[PERFORM] Benchmark shows very slow bulk delete

2010-01-27 Thread Thom Brown
Had a quick look at a benchmark someone put together of MySQL vs PostgreSQL,
and while PostgreSQL is generally faster, I noticed the bulk delete was very
slow: http://www.randombugs.com/linux/mysql-postgresql-benchmarks.html

Is this normal?

Thom


Re: [PERFORM] Benchmark shows very slow bulk delete

2010-01-27 Thread Ivan Voras

On 01/27/10 14:28, Thom Brown wrote:

Had a quick look at a benchmark someone put together of MySQL vs
PostgreSQL, and while PostgreSQL is generally faster, I noticed the bulk
delete was very slow:
http://www.randombugs.com/linux/mysql-postgresql-benchmarks.html


I wish that, when people got the idea to run a simplistic benchmark like 
this, they would at least have the common sense to put the database on a 
RAM drive to avoid problems with different cylinder speeds of rotational 
media and fragmentation from multiple runs.


Here are some typical results from a desktop SATA drive:

ada0
512 # sectorsize
500107862016# mediasize in bytes (466G)
976773168   # mediasize in sectors
969021  # Cylinders according to firmware.
16  # Heads according to firmware.
63  # Sectors according to firmware.
6QG3Z026# Disk ident.

Seek times:
Full stroke:  250 iter in   5.676993 sec =   22.708 msec
Half stroke:  250 iter in   4.284583 sec =   17.138 msec
Quarter stroke:   500 iter in   6.805539 sec =   13.611 msec
Short forward:400 iter in   2.678447 sec =6.696 msec
Short backward:   400 iter in   2.318637 sec =5.797 msec
Seq outer:   2048 iter in   0.214292 sec =0.105 msec
Seq inner:   2048 iter in   0.203929 sec =0.100 msec
Transfer rates:
outside:   102400 kbytes in   1.229694 sec =83273 kbytes/sec
middle:102400 kbytes in   1.446570 sec =70788 kbytes/sec
inside:102400 kbytes in   2.446670 sec =41853 kbytes/sec

This doesn't explain the 4-orders-of-magnitude difference between MySQL 
and PostgreSQL in bulk_delete() (0.02 vs 577) but it does suggest that 
some other results where the performance is close, might be bogus.


It's tough to benchmark anything involving rotational drives :)


--
Sent via pgsql-performance mailing list (pgsql-performance@postgresql.org)
To make changes to your subscription:
http://www.postgresql.org/mailpref/pgsql-performance


Re: [PERFORM] Benchmark shows very slow bulk delete

2010-01-27 Thread Matthew Wakeling

On Wed, 27 Jan 2010, Thom Brown wrote:

Had a quick look at a benchmark someone put together of MySQL vs PostgreSQL,
and while PostgreSQL is generally faster, I noticed the bulk delete was very
slow: http://www.randombugs.com/linux/mysql-postgresql-benchmarks.html

Is this normal?


On the contrary, TRUNCATE TABLE is really rather fast.

Recorded information>

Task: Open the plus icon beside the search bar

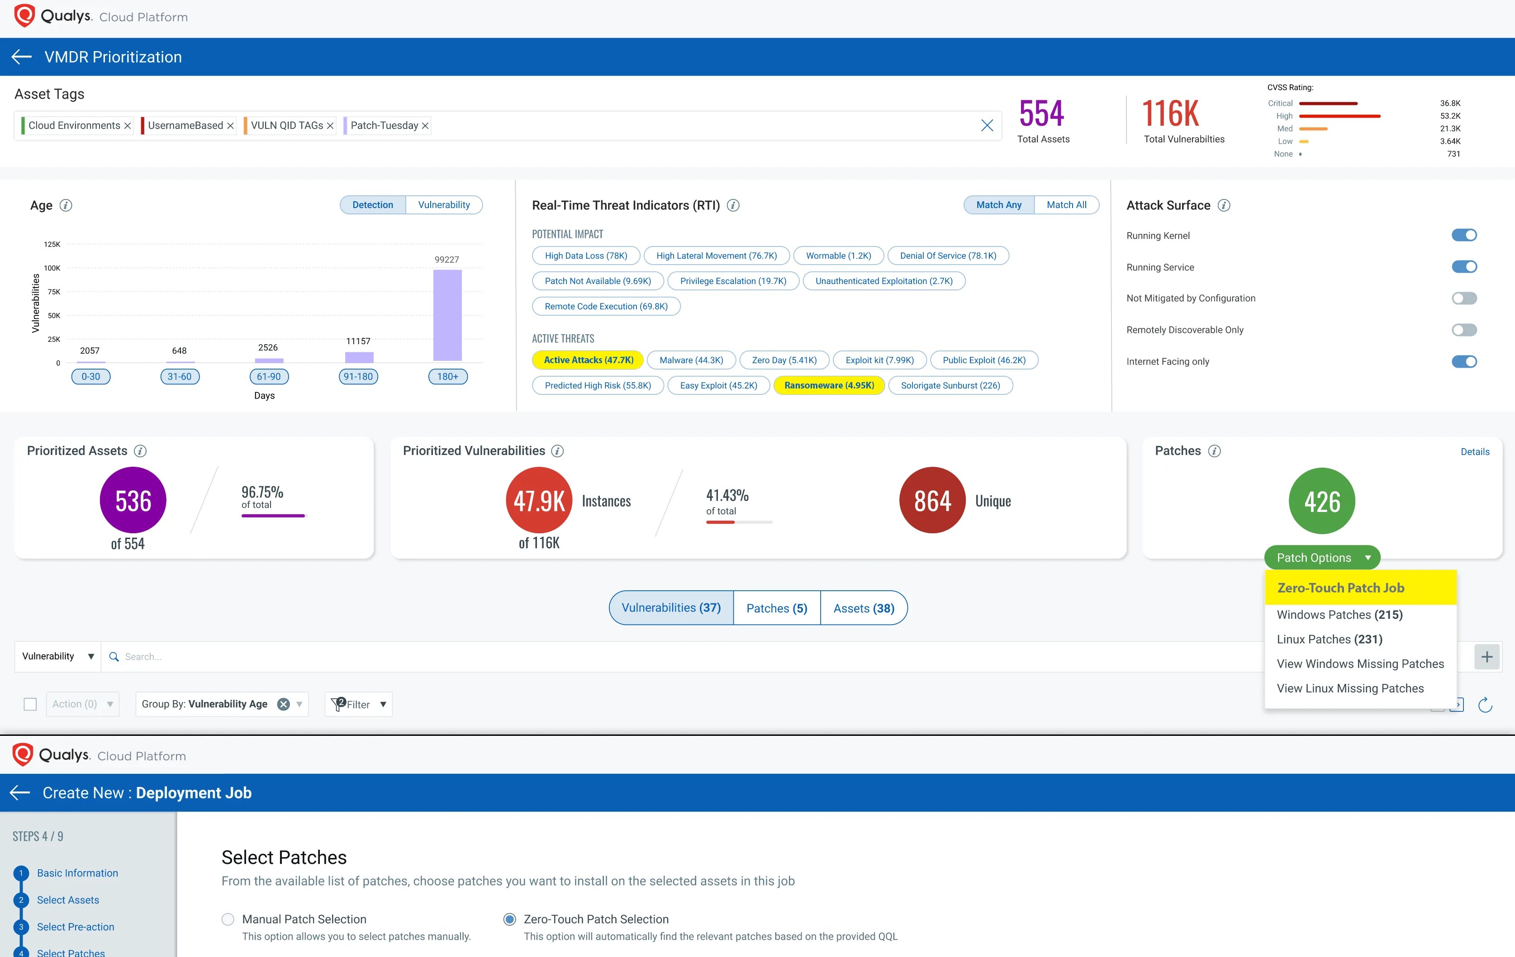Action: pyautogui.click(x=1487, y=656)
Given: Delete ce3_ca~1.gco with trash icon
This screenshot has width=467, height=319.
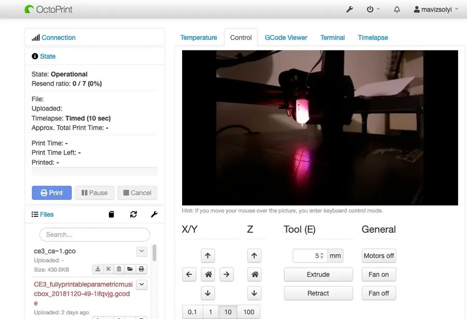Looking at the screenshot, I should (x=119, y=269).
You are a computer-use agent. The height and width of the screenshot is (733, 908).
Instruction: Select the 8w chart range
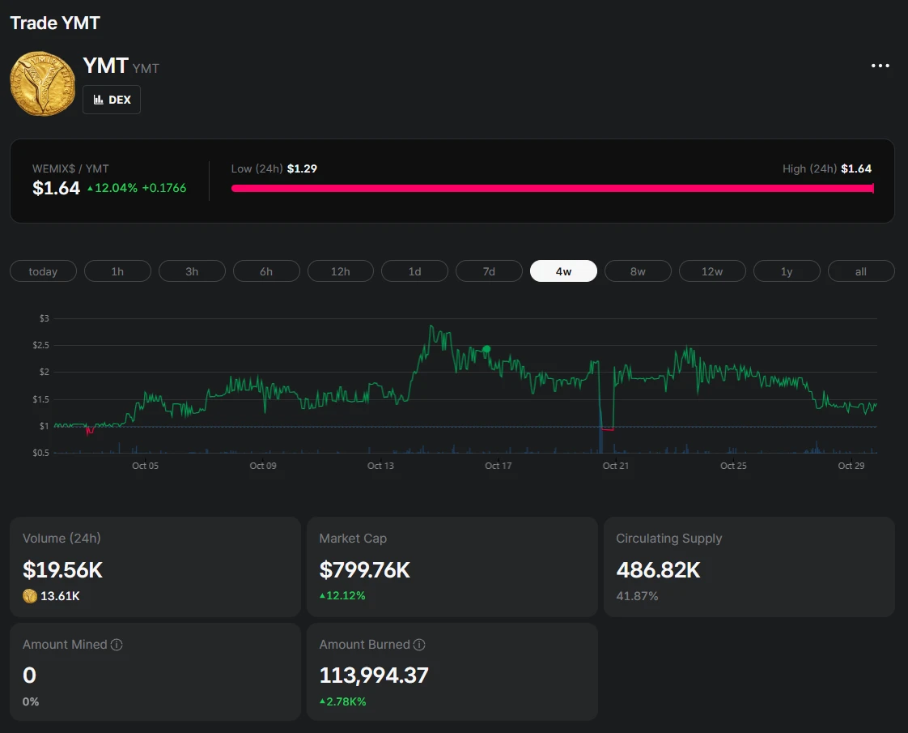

What you should do> Pick up the mailing-list thread about the slow PostgreSQL bulk delete benchmark from the point where it stops.

Result of this exercise>
Seriously, the Postgres developers, when designing the system, decided on 
a database layout that was optimised for the most common cases. Bulk 
deletion of data is not really that common an operation, unless you are 
deleting whole categories of data, where setting up partitioning and 
deleting whole partitions would be sensible.


Other complications are that the server has to maintain concurrent 
integrity - that is, another transaction must be able to see either none 
of the changes or all of them. As a consequence of this, Postgres needs to 
do a sequential scan through the table and mark the rows for deletion in 
the transaction, before flipping the transaction committed status and 
cleaning up afterwards.


I'd be interested in how mysql manages to delete a whole load of rows in 
0.02 seconds. How many rows is that?


(Reading in the comments, I saw this: The slow times for Postgresql Bulk 
Modify/Bulk Delete can be explained by foreign key references to the 
updates table. I'm not sure that fully explains it though, unless there 
are basically zero rows being deleted - it's hardly bulk then, is it?)


Matthew

--
People who love sausages, respect the law, and work with IT standards 
shouldn't watch any of them being made.  -- Peter Gutmann


--
Sent via pgsql-performance mailing list (pgsql-performance@postgresql.org)
To make changes to your subscription:
http://www.postgresql.org/mailpref/pgsql-performance


Re: [PERFORM] Benchmark shows very slow bulk delete

2010-01-27 Thread Kevin Grittner
Thom Brown thombr...@gmail.com wrote:
 
 Had a quick look at a benchmark someone put together of MySQL vs
 PostgreSQL, and while PostgreSQL is generally faster, I noticed
 the bulk delete was very slow:
 http://www.randombugs.com/linux/mysql-postgresql-benchmarks.html
 
 Is this normal?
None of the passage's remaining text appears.